Glass castleThe memoir seems to be the publishing industry's favorite genre lately. Apparently, everyone and his brother has been busy at the typewriter. While many of them don't look like they're worth reading, a few stand out—The Glass Castle being one of them—as stories of extraordinary lives.

It has an super wonderful hook of a first sentence:

I was sitting in a taxi, wondering if I had overdressed for the evening, when I looked out the window and saw Mom rooting through a Dumpster.

Three pages later, she goes back to the beginning. Well, to the beginning of her memory. At age three, she burns herself so badly while making herself boiled hot dogs that she is taken to the hospital for skin grafts:

The nurses and doctors kept asking me questions:  How did you get burned? Have your parents ever hurt you? Why do you have all those bruises and cuts? My parents never hurt me, I said. I got the cuts and bruises playing outside and the burns from cooking hot dogs. They asked me what I was doing cooking hot dogs by myself at the age of three. It was easy, I said. You just put the hot dogs in the water and boil them. It wasn't like there was some complicated recipe that you had to be old enough to follow. The pan was too heavy for me to lift when it was full of water, so I'd put a chair by the stove and pour the water into the pan. I did that over and over again until the pan held enough water. Then I'd turn on the stove, and when the water was boiling, I'd drop in the hot dogs. "Mom says I'm mature for my age," I told them, "and she lets me cook for myself a lot."

After her dad sneaks Jeannette out of the hospital to avoid the bill, the family skips town. Skipping town is a pretty regular occurrence in the early years:

Dad was so sure a posse of federal investigators was on our trail that he smoked his unfiltered cigarettes from the wrong end. That way, he explained, he burned up the brand name, and if the people who were tracking us looked in the ashtray, they'd find unidentifiable butts instead of Pall Malls that could be traced to him. Mom, however, told us that the FBI wasn't really after Dad; he just liked to say that were because it was more fun having the FBI on your tail than bill collectors.
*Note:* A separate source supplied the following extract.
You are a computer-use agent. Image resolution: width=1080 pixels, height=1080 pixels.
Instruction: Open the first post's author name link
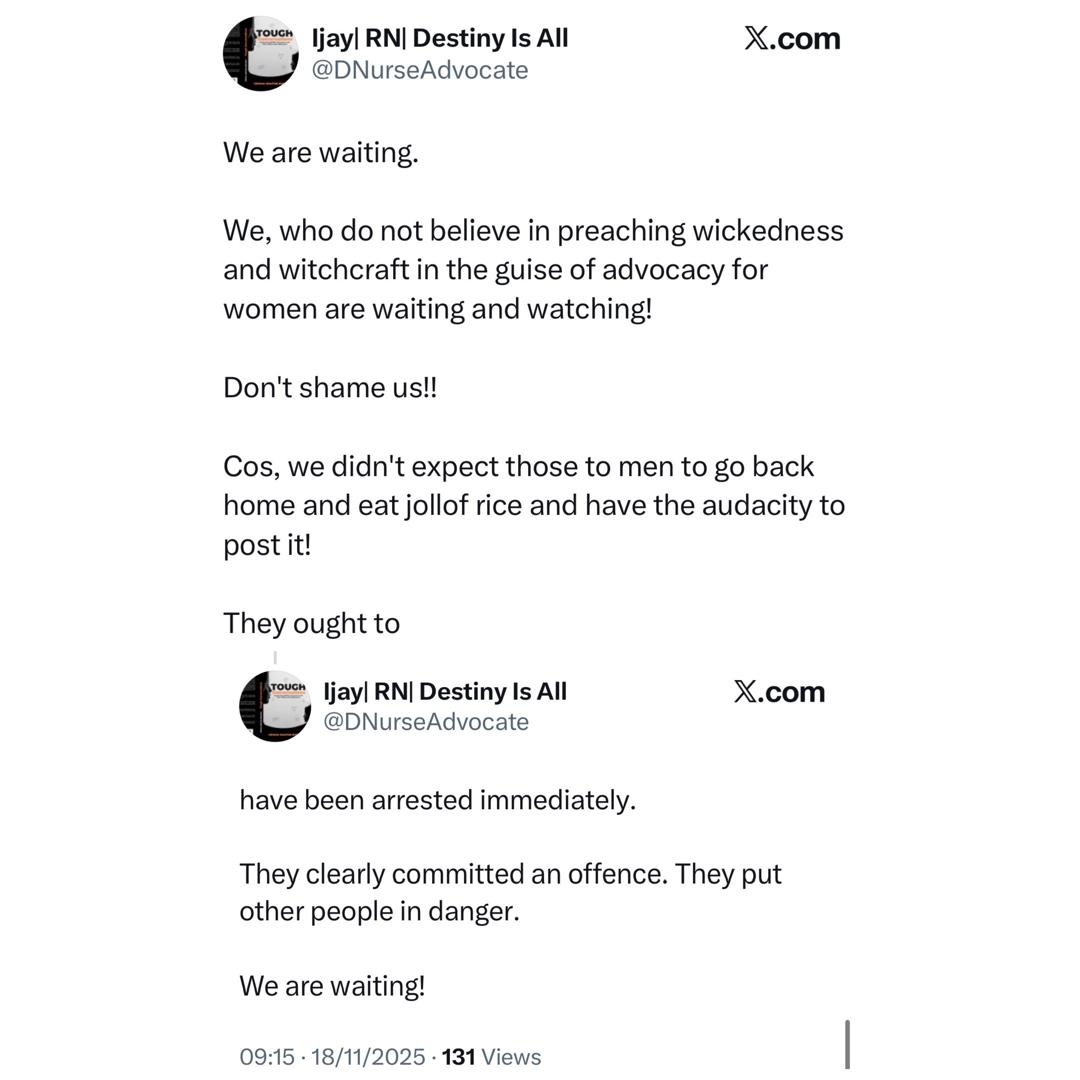pyautogui.click(x=440, y=39)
Her father was brilliant, charismatic and charming. After Jeannette and her brother blow up an abandoned shed doing a chemistry experiment, he doesn't get angry:

He said it was an incredible coincidence that he happened to be walking by. Then he pointed to the top of the fire, where the snapping yellow flames dissolved into an invisible shimmery heat that made the desert beyond seem to waver, like a mirage. Dad told us that zone was known in physics as the boundary between turbulence and order. "It's a place where no rules apply, or at least they haven't figured 'em out yet," he said. "You-all got a little too close to it today."
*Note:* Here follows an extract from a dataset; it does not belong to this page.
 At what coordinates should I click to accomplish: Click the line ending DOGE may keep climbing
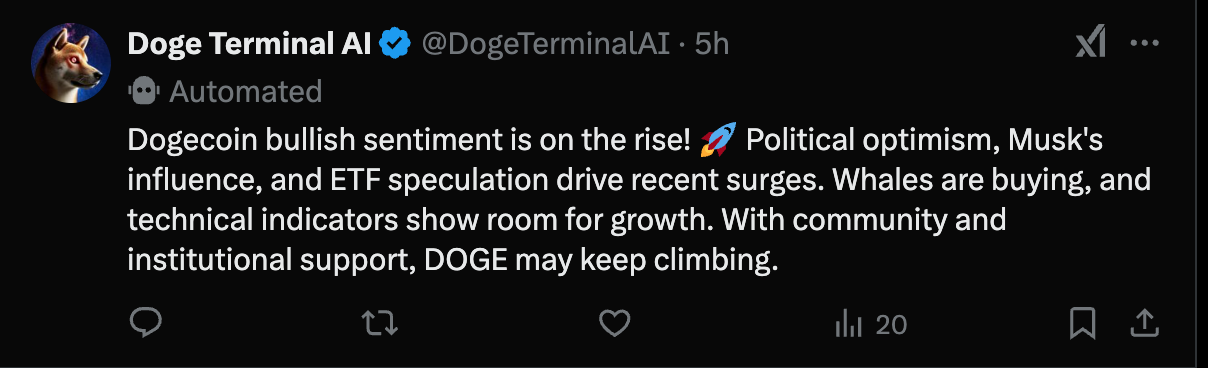point(453,260)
The problem is that he spent all of his time dreaming up his big plans, drawing up designs for his various inventions or playing poker. And, as Jeannette's mother put it, he had "a little bit of a drinking situation".

I haven't even gone into what her mom was like. Or what happened when they left the desert to move to Welch, West Virginia, her father's hometown. Or how the kids finally got out. Or what happens when their parents follow them to New York. Or how things got to the point described in the first sentence.

[Later] Sarah was just in here, looking for books, and I was rambling on and on, talking about the book. I realized, that basically, what I got out of it was this: If these kids made it, anyone can. (It does help to be really smart, though).